In some examples, images that are comprised in the videos of the base dataset as frames may be phase contrast images or bright field images. In some other examples, the images may be fluorescence images of a fluorescently labeled living system. In yet further examples, each of the images may be a multi-channel combination of two or more kinds of images, for instance, a combination of one or more fluorescence images capturing fluorescent light of different wavelengths, a combination of one or more light images with one or more fluorescent images, a combination of light images of varying focus planes or type, etc.

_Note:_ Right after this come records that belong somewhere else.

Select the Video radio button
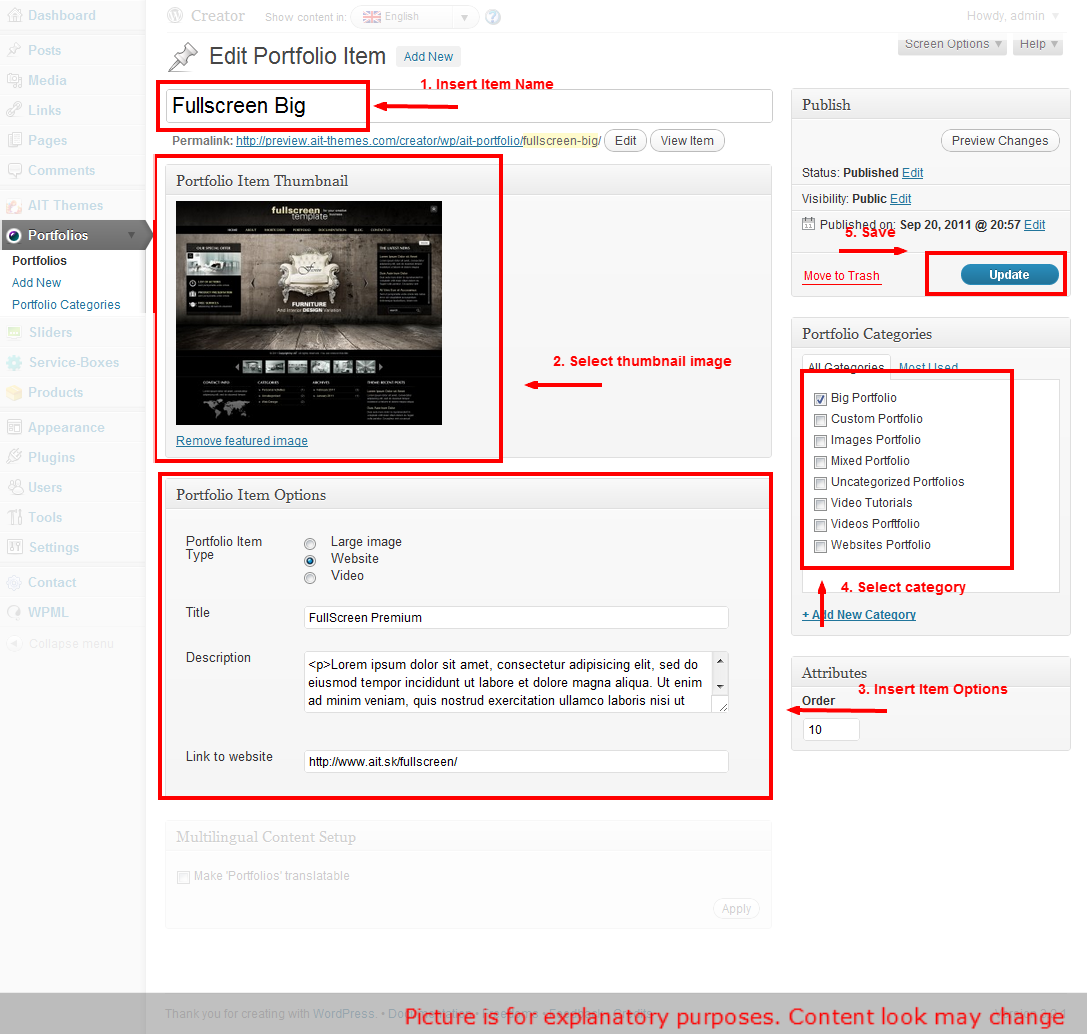pos(310,577)
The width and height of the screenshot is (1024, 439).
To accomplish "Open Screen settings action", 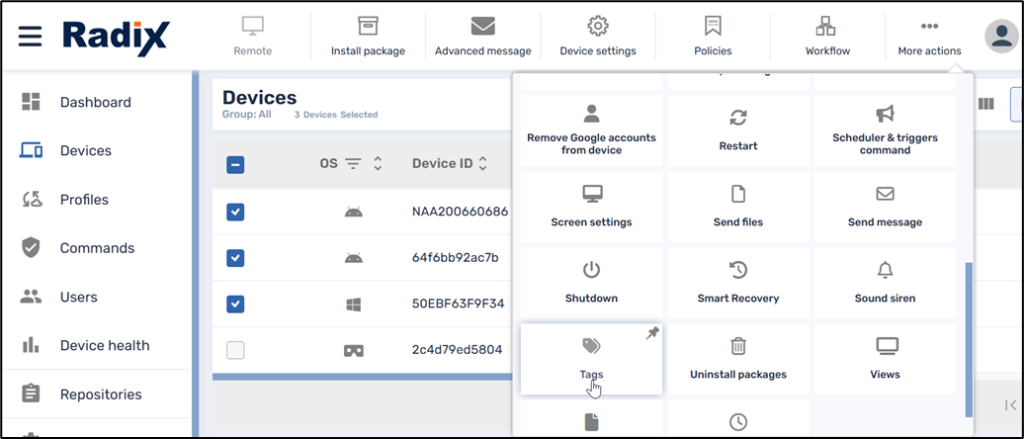I will click(x=591, y=206).
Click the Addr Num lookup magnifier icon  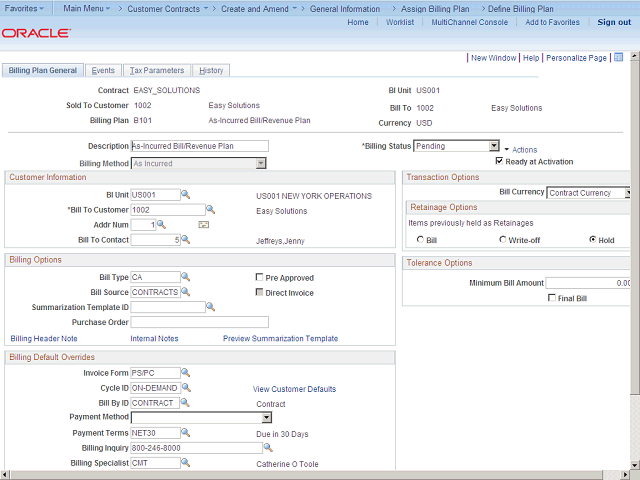[x=162, y=225]
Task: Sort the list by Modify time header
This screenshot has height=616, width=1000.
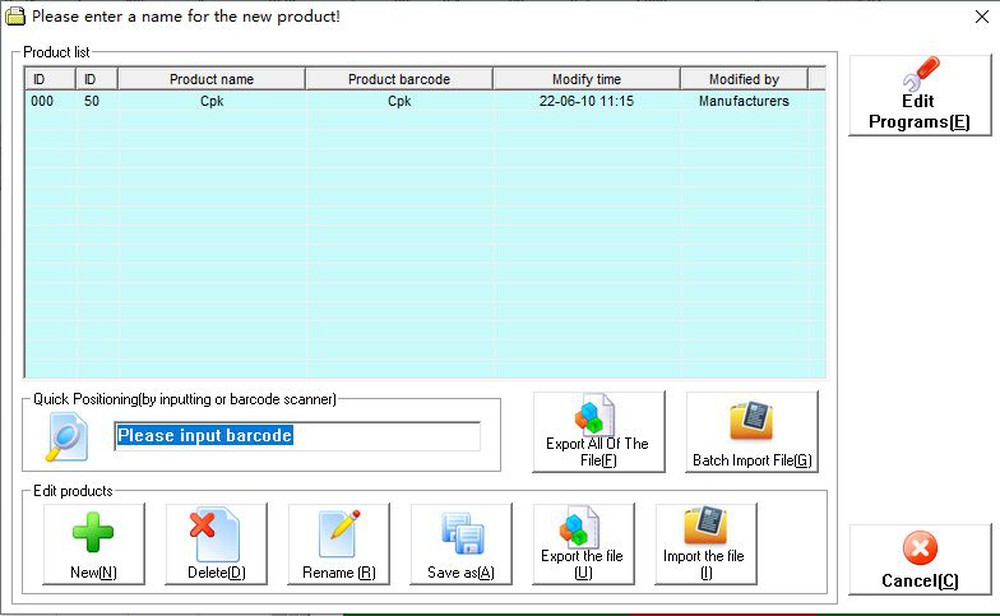Action: click(586, 79)
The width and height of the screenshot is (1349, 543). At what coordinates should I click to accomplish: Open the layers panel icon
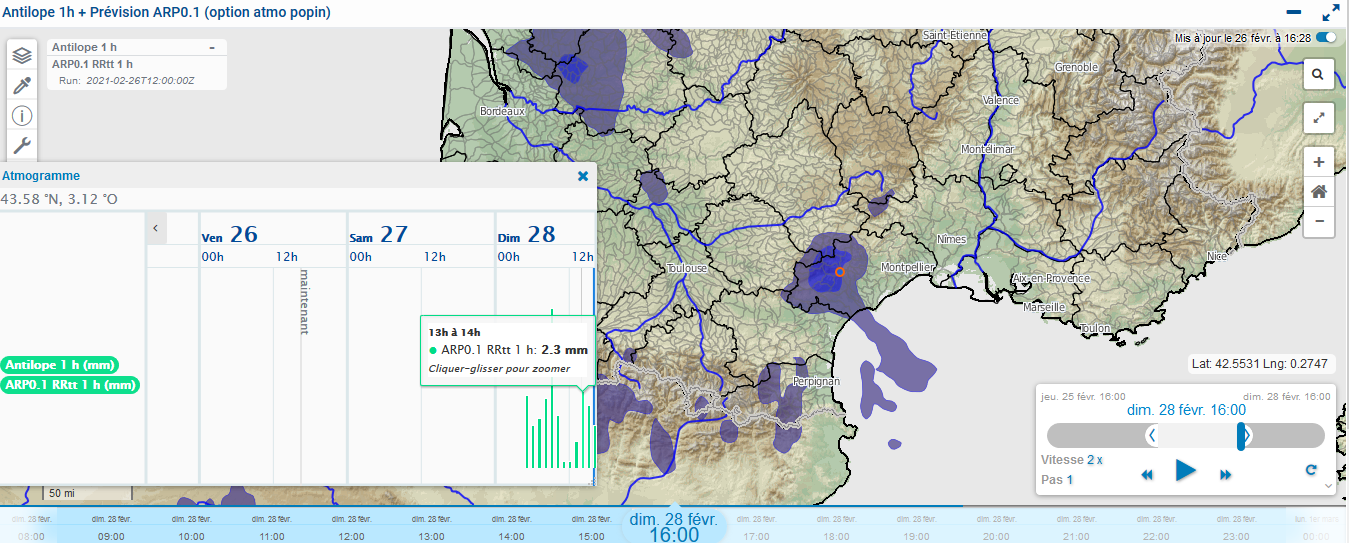click(22, 56)
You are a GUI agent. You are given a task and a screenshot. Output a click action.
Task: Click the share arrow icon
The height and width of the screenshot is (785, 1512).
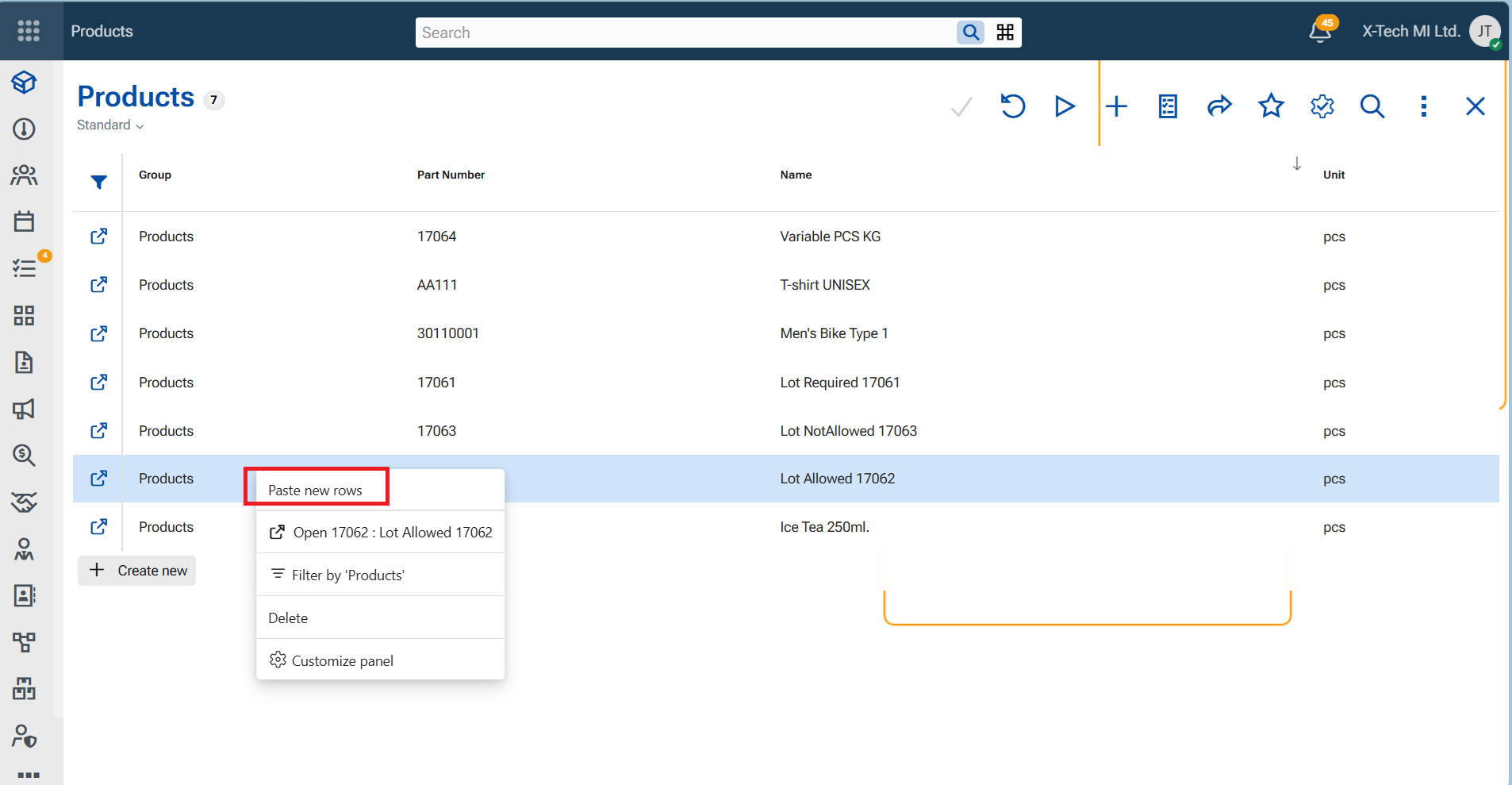pyautogui.click(x=1219, y=106)
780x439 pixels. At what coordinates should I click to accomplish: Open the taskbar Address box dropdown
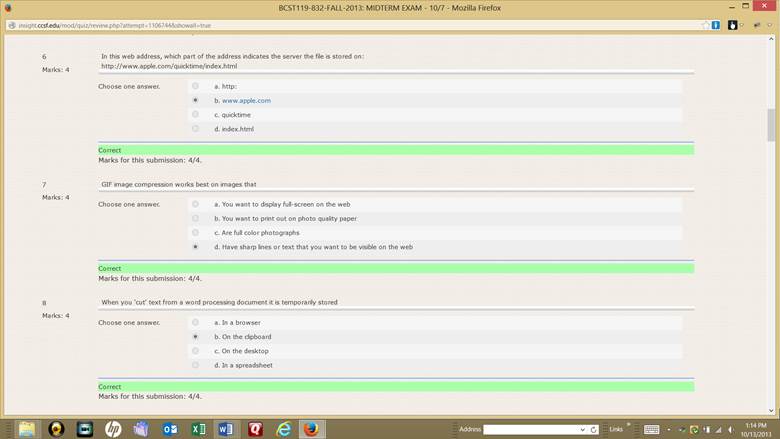click(x=582, y=429)
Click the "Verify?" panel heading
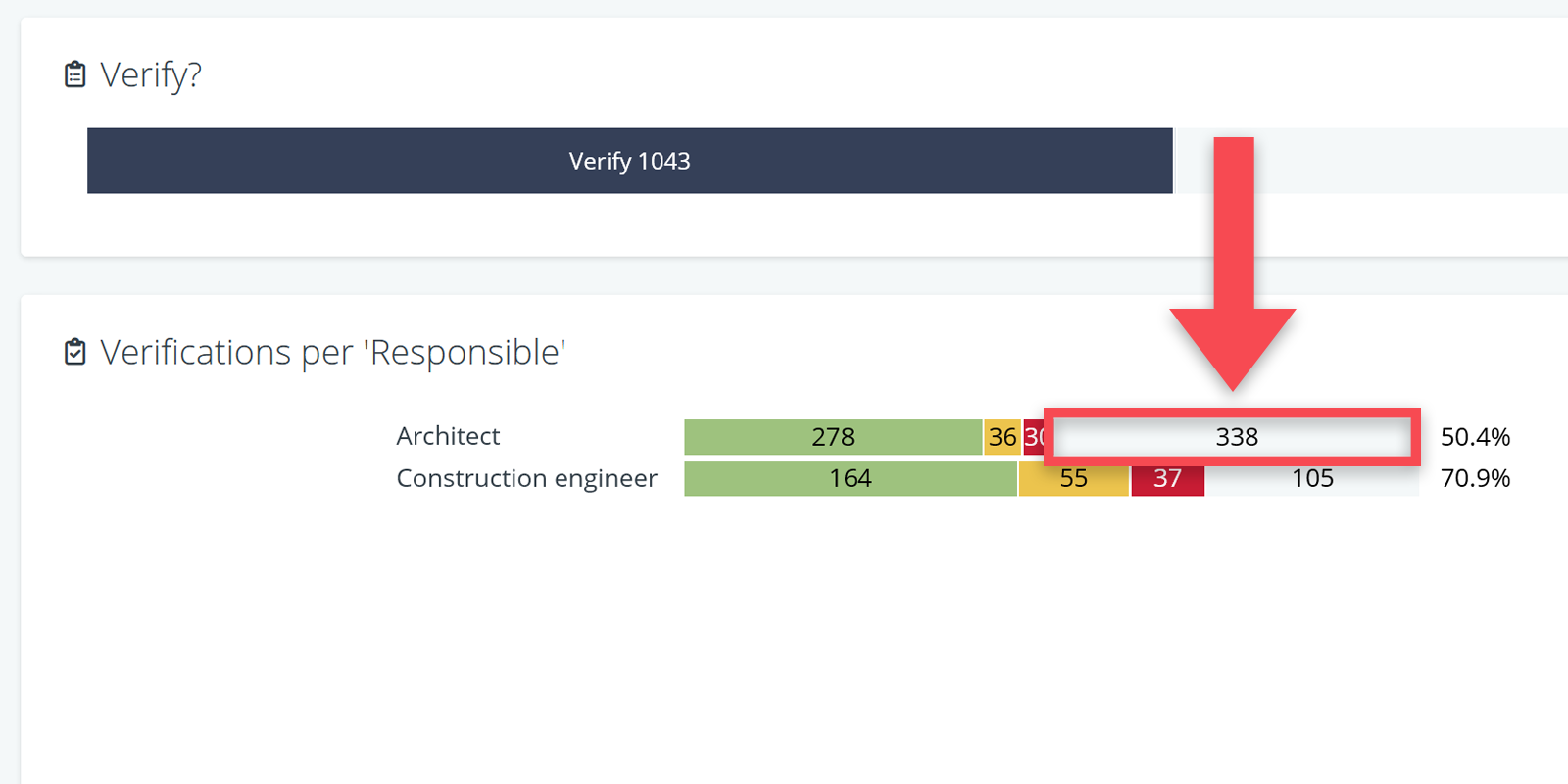 pyautogui.click(x=151, y=74)
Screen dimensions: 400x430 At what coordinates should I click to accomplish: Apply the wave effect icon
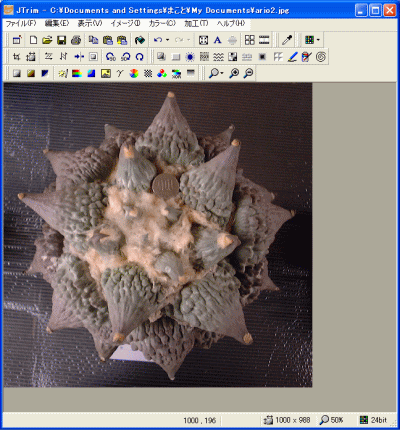[218, 57]
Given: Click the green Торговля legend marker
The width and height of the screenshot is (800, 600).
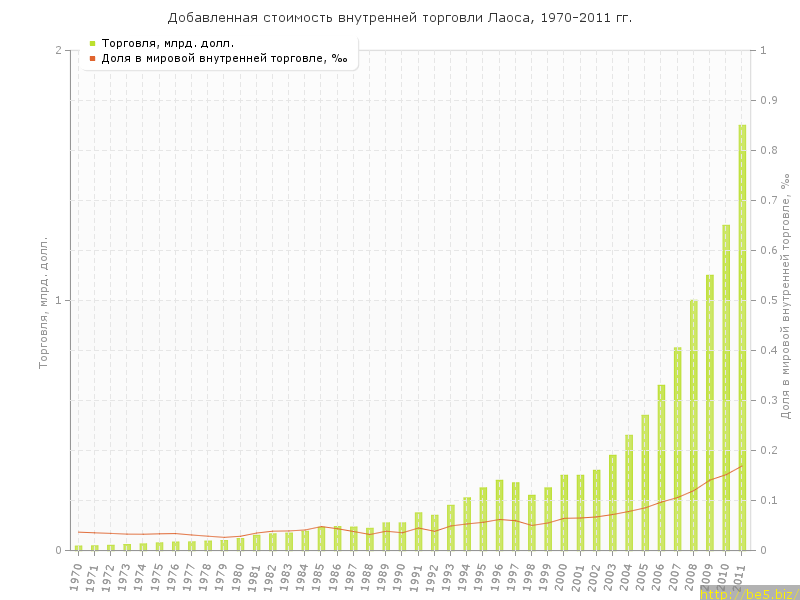Looking at the screenshot, I should (93, 43).
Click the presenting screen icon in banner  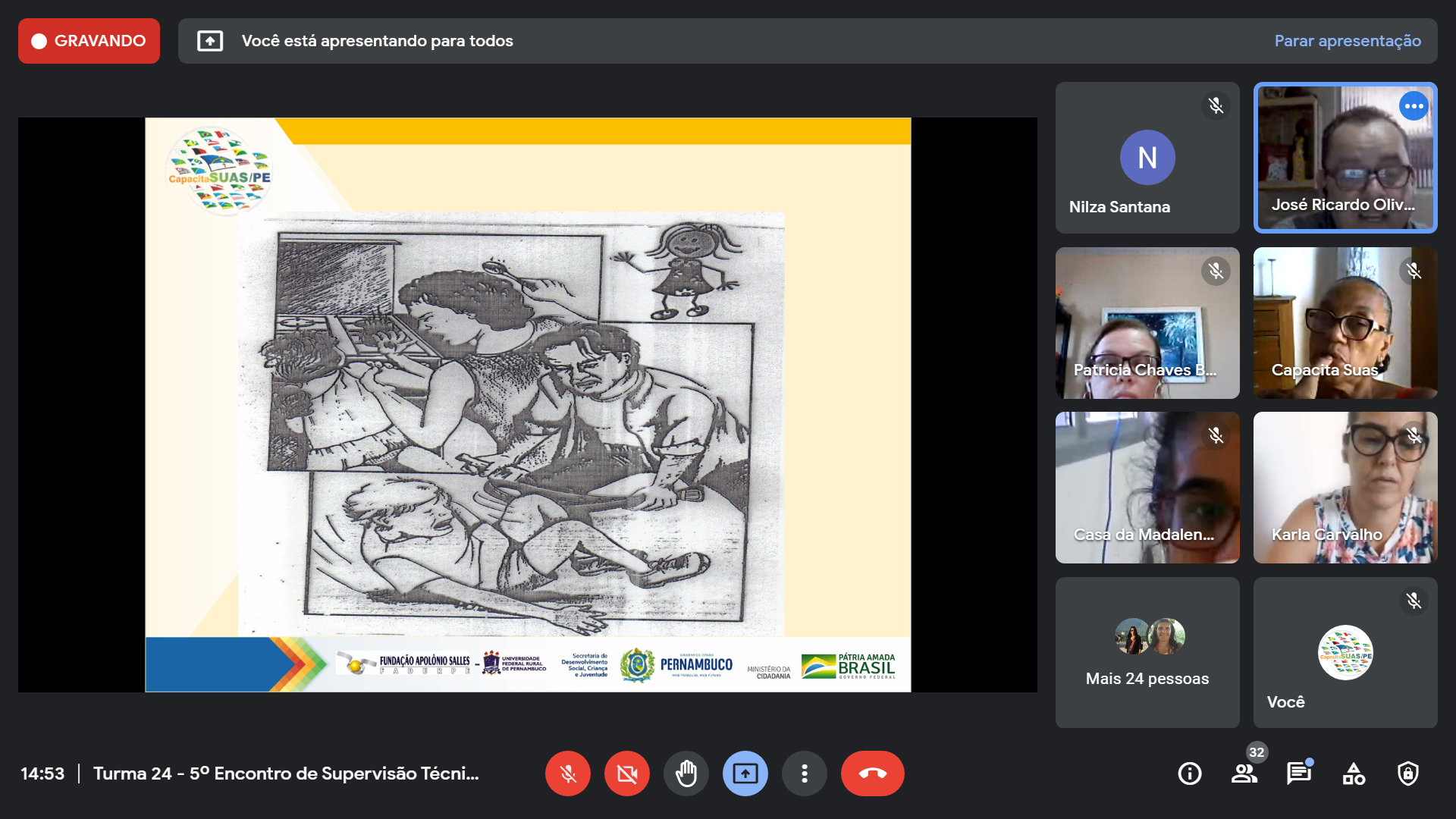(210, 41)

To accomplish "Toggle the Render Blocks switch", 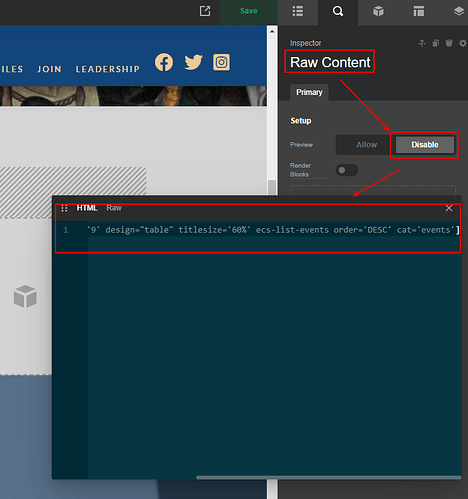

After step S10, the process may proceed to step S20 and the computing device 20 may process the base dataset according to a video stabilization algorithm to reduce effect of jitter between frames. The jitter may result from difficulty to relocate the microscope object to the exact same location between frames, for example. It is noted that step S20 is an optional step which may be skipped in some circumstances.
After step S20 (or after step S10, in case step S20 is skipped), the process may proceed to step S30 and the computing device 20 may crop out, from the base dataset, sub-videos including one or more objects of interest that may be involved in a cellular event. In some examples, the one or more objects of interest may be a cell or a group of cells. More specifically, each individual cell or cells of a specific type such as cancer cell can be the one or more objects of interest. The one or more objects of interest may be defined as appropriate for the cellular event to be analyzed.
In order to crop out the sub-videos, the computing device 20 may identify and localize (in other words, detect and determine the position(s) of) the one or more objects of interest in the base dataset. For example, in case of analyzing videos of a cell culture, each frame in the videos may typically contain many individual cells as the objects of interest. Accordingly, the initial step may be to localize the cells for cropping out the sub-videos following the cells through the frames.
For localization, a known localization algorithm may be used. A localization algorithm may employ computer vision algorithms to identify and localize the one or more objects of interest in an image. An example of a localization algorithm may be a convolutional neural network (CNN) trained for object detection within images. Another example of a localization algorithm may be a nucleus detection algorithm processing images of fluorescently labelled cells. Alternatively, the images may be divided into fixed subimages covering all or part of the original images.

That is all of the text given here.